**Dataset excerpt**

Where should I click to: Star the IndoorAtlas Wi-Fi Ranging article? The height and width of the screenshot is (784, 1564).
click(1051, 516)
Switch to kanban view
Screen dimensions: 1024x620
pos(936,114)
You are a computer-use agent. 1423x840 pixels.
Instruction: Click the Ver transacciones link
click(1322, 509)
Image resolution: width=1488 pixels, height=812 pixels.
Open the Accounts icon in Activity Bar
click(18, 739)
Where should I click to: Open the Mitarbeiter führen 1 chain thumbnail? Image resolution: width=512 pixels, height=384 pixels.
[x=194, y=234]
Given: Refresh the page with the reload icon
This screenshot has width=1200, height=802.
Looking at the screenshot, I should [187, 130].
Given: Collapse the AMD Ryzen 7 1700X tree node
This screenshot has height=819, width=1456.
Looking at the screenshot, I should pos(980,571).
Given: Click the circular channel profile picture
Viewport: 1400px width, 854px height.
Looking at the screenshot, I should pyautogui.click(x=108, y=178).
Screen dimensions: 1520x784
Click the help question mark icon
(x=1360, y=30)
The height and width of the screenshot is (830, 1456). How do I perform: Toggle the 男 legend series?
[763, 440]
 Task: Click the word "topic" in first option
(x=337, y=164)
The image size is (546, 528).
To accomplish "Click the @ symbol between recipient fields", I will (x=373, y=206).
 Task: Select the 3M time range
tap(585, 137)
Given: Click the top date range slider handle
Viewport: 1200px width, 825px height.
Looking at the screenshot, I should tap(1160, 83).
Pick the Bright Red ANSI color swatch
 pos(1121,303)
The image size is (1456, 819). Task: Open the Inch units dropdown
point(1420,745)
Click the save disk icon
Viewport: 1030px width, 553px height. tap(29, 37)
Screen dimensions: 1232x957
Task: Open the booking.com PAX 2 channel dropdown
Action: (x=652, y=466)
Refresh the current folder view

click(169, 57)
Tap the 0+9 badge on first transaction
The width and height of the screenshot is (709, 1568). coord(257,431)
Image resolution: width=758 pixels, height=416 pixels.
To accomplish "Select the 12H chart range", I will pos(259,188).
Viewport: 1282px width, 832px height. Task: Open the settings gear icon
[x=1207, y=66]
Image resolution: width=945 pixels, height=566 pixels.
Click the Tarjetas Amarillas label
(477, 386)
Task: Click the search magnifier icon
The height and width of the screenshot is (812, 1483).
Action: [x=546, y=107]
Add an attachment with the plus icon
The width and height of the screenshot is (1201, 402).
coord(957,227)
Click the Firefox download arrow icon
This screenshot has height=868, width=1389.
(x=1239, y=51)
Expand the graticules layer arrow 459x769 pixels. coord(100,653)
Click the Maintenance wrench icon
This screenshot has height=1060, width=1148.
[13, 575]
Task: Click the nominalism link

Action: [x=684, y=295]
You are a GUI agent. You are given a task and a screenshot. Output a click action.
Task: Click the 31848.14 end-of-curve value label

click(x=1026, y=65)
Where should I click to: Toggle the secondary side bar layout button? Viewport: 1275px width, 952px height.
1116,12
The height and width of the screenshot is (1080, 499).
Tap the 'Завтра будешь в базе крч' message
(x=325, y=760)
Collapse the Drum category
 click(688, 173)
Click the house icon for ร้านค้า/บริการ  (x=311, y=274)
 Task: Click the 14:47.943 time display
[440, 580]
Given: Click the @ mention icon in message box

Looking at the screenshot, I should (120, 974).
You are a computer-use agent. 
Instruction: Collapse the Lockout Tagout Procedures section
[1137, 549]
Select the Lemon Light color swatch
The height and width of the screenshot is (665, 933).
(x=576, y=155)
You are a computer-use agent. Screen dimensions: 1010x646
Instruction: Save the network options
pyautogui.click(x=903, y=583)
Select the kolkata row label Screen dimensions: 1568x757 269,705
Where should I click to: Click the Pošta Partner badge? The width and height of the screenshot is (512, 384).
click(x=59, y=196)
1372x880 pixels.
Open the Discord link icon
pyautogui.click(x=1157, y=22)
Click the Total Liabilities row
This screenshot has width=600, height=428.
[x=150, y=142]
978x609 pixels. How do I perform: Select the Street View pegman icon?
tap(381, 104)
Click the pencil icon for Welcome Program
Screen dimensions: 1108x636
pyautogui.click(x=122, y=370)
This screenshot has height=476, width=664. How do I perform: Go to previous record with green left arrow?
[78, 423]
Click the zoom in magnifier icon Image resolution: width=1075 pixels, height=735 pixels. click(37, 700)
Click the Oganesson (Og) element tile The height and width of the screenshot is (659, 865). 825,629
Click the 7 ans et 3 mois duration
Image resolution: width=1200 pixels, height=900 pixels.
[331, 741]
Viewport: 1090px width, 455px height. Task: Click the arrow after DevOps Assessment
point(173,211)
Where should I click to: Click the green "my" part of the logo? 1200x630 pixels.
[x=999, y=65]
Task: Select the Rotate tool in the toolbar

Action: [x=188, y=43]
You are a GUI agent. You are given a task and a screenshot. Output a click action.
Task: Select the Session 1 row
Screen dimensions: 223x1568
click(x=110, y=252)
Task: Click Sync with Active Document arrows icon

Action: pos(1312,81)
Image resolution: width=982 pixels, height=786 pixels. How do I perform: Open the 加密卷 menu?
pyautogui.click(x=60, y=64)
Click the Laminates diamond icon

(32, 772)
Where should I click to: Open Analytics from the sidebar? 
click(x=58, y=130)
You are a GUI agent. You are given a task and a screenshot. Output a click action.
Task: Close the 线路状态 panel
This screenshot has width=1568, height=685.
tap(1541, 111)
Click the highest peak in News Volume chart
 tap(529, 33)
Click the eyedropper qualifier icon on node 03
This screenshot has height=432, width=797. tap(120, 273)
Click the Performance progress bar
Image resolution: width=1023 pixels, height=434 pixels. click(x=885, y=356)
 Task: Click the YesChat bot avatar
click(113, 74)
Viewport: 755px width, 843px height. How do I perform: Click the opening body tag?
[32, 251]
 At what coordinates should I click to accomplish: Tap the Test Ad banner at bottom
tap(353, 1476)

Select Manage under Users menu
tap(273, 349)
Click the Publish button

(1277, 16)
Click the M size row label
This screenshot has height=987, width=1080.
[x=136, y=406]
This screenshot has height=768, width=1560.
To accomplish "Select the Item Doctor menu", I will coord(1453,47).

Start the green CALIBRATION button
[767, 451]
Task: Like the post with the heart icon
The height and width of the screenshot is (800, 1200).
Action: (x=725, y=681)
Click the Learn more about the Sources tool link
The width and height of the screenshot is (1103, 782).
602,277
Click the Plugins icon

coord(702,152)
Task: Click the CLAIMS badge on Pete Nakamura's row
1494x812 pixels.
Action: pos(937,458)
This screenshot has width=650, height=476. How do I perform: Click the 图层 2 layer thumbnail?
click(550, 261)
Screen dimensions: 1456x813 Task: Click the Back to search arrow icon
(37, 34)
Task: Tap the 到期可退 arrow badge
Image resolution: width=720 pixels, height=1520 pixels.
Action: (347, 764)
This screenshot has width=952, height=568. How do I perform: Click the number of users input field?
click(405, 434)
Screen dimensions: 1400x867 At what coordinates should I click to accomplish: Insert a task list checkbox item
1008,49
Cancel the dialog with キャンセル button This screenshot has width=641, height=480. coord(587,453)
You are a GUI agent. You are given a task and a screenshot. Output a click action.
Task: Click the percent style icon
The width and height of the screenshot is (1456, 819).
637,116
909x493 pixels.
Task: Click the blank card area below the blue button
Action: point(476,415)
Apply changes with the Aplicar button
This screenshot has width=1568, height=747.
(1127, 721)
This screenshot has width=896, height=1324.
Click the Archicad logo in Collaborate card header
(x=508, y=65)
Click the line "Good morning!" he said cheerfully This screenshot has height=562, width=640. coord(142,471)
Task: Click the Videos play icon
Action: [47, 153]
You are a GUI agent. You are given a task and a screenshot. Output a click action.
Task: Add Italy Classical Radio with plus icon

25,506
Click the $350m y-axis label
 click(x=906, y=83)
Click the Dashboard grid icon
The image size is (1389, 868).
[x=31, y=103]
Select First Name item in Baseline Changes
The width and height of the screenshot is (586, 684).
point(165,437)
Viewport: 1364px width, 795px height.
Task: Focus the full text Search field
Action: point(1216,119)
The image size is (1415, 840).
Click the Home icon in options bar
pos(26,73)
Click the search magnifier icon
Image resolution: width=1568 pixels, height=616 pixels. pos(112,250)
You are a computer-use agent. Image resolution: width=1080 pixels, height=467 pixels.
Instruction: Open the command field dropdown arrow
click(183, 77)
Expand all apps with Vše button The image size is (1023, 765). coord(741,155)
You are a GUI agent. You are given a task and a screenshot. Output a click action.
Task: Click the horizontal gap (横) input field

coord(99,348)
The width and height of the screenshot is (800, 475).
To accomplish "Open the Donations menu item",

**SET TASK**
Return each line in the records above that contains the word "layer".

**ANSWER FOR THIS EXERCISE**
Expand the graticules layer arrow 459x769 pixels. coord(100,653)
This screenshot has width=650, height=476. How do I perform: Click the 图层 2 layer thumbnail?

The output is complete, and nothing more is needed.